BEGIN

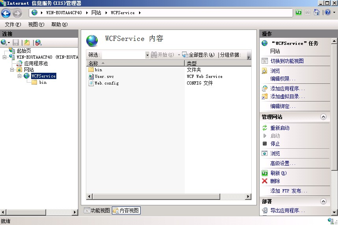Open the home icon in top toolbar
338x225 pixels.
[316, 12]
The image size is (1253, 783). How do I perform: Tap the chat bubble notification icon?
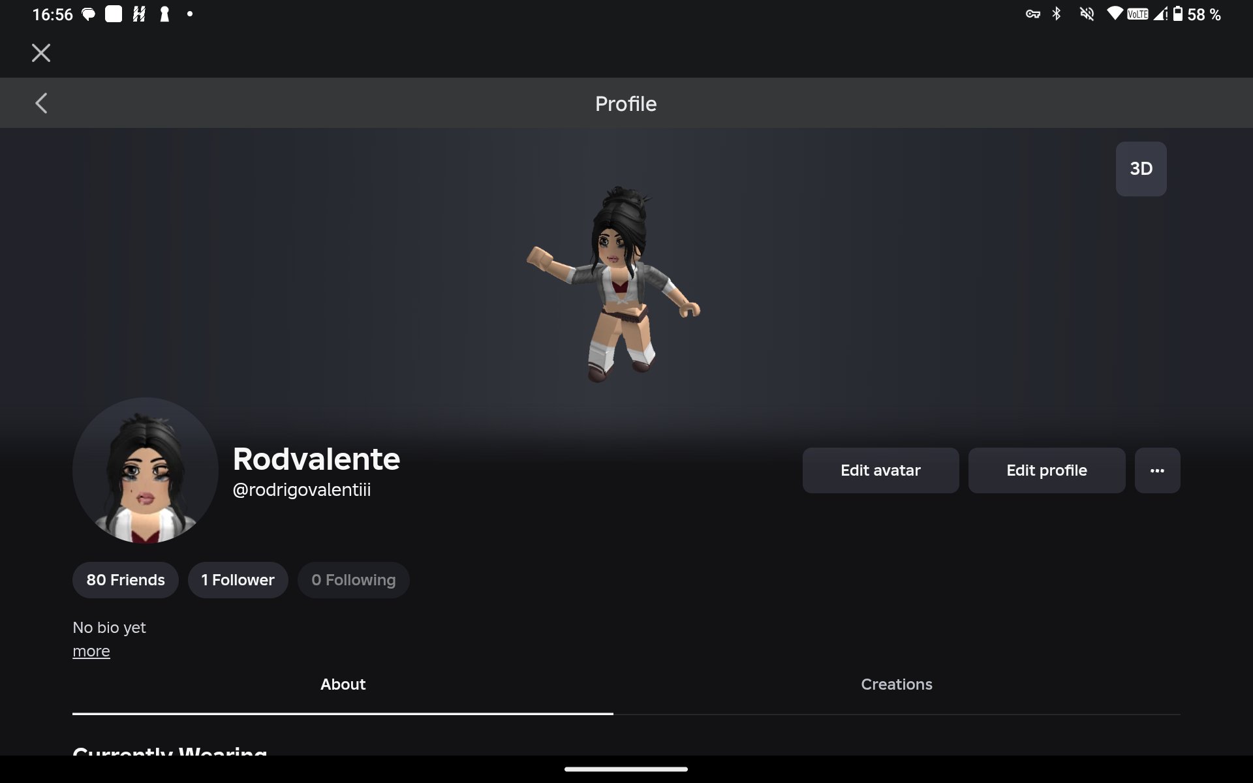88,14
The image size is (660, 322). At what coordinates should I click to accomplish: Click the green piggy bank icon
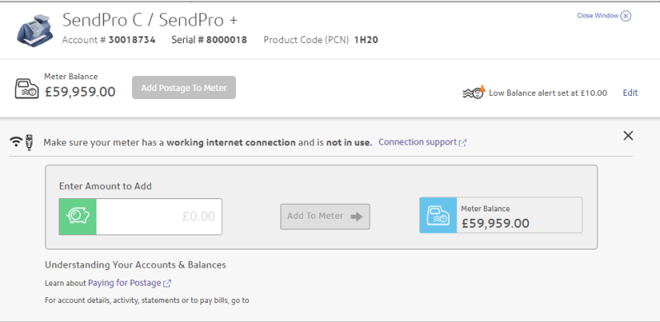pyautogui.click(x=78, y=216)
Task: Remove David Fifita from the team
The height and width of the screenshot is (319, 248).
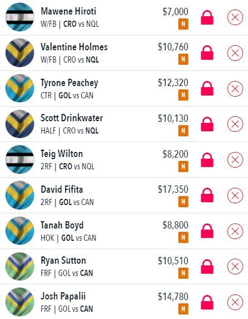Action: click(235, 196)
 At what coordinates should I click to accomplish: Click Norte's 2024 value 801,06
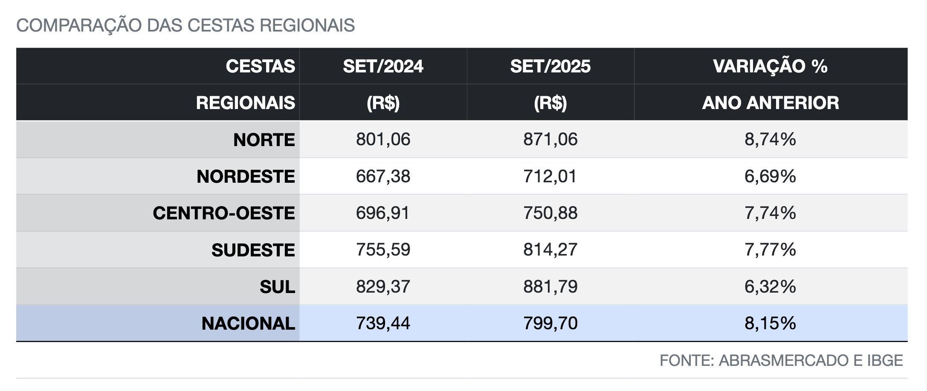(383, 140)
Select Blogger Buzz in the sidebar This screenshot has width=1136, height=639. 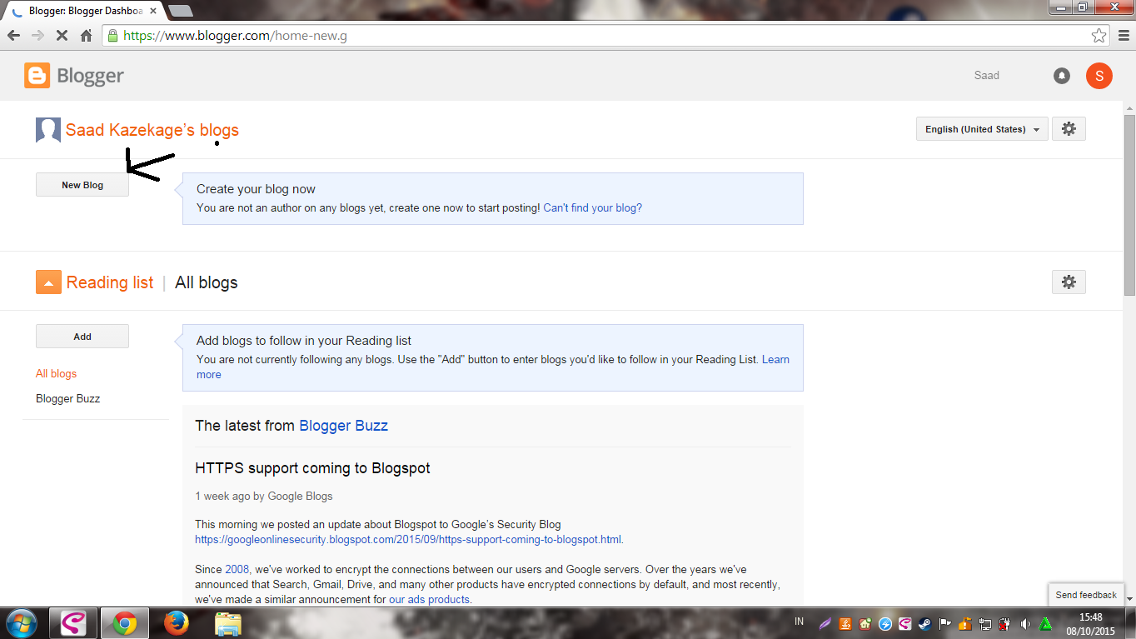point(67,398)
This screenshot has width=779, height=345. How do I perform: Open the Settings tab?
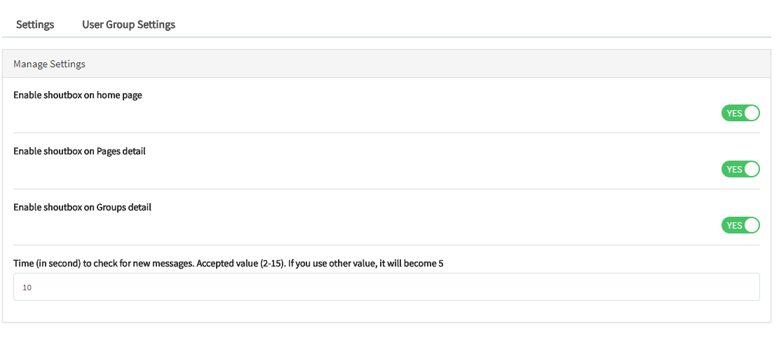[35, 25]
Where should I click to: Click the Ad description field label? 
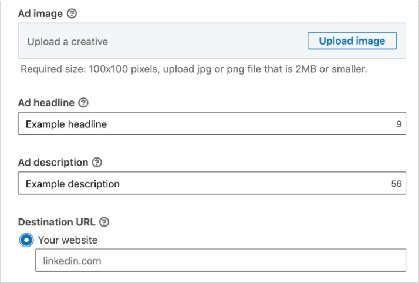53,162
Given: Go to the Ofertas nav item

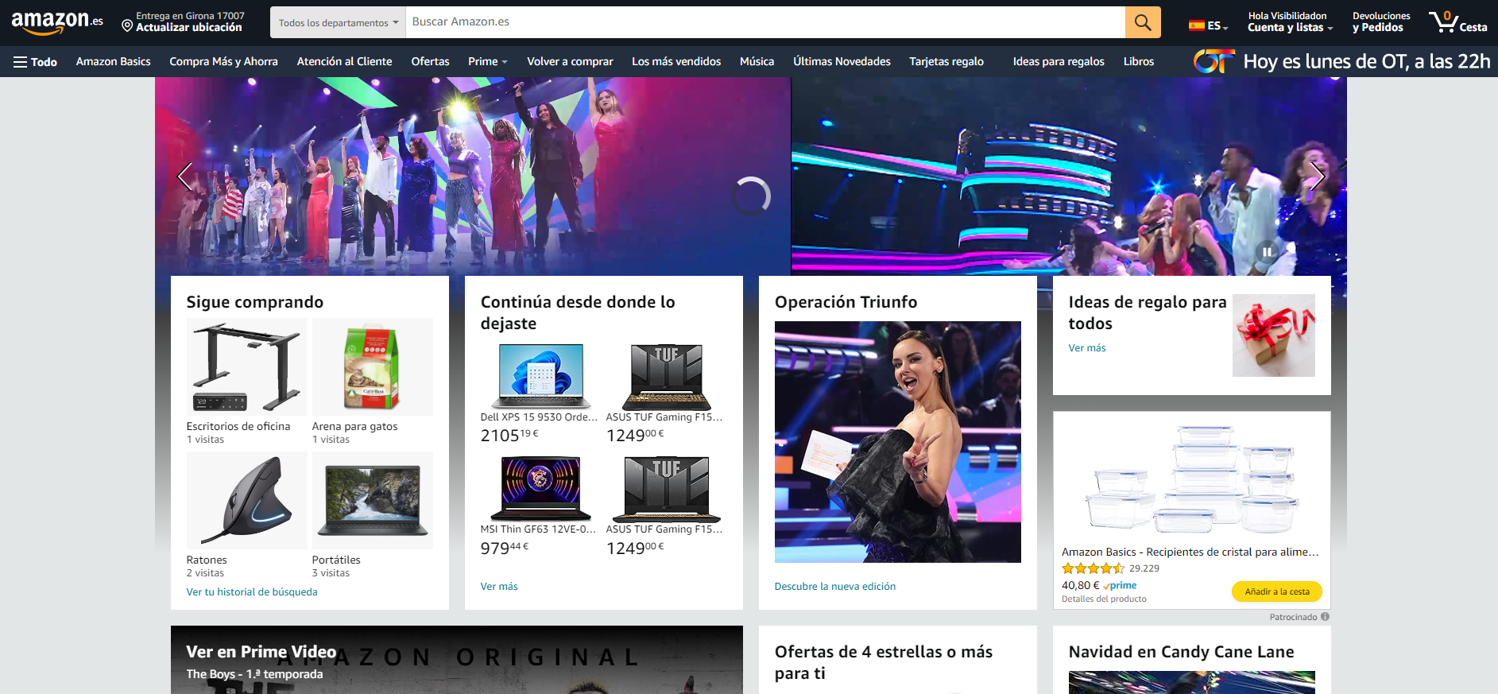Looking at the screenshot, I should click(430, 62).
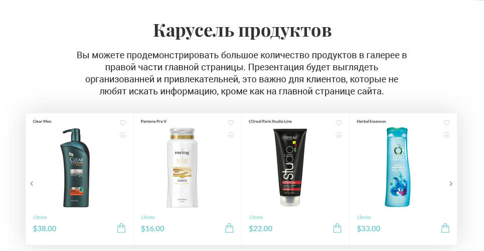Image resolution: width=484 pixels, height=251 pixels.
Task: Compare Herbal Essences with scales icon
Action: point(447,135)
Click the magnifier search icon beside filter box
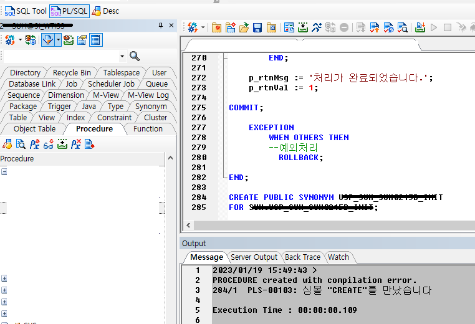 pos(134,56)
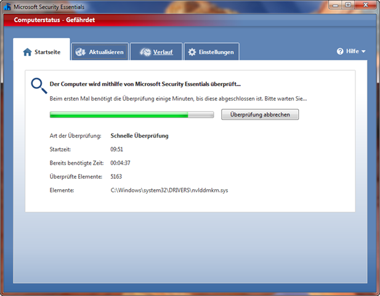Click the history icon beside Verlauf
Viewport: 380px width, 296px height.
point(145,52)
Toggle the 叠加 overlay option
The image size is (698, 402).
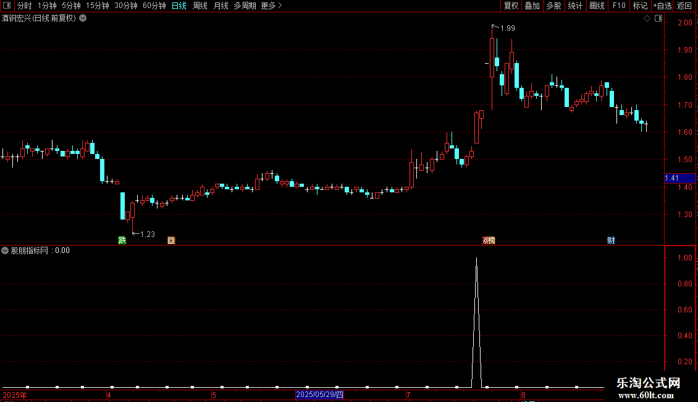tap(532, 6)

END

### [Exercise details]
Transcribe exactly the lines from the one with "Click the magnifier" to the last line of the records, both included, so that no picture appears in the copy.

### [Answer for the task]
Click the magnifier search icon beside filter box
 pos(134,56)
Click the history icon beside Verlauf
Viewport: 380px width, 296px height.
point(145,52)
Toggle the 叠加 overlay option
The image size is (698, 402).
tap(532, 6)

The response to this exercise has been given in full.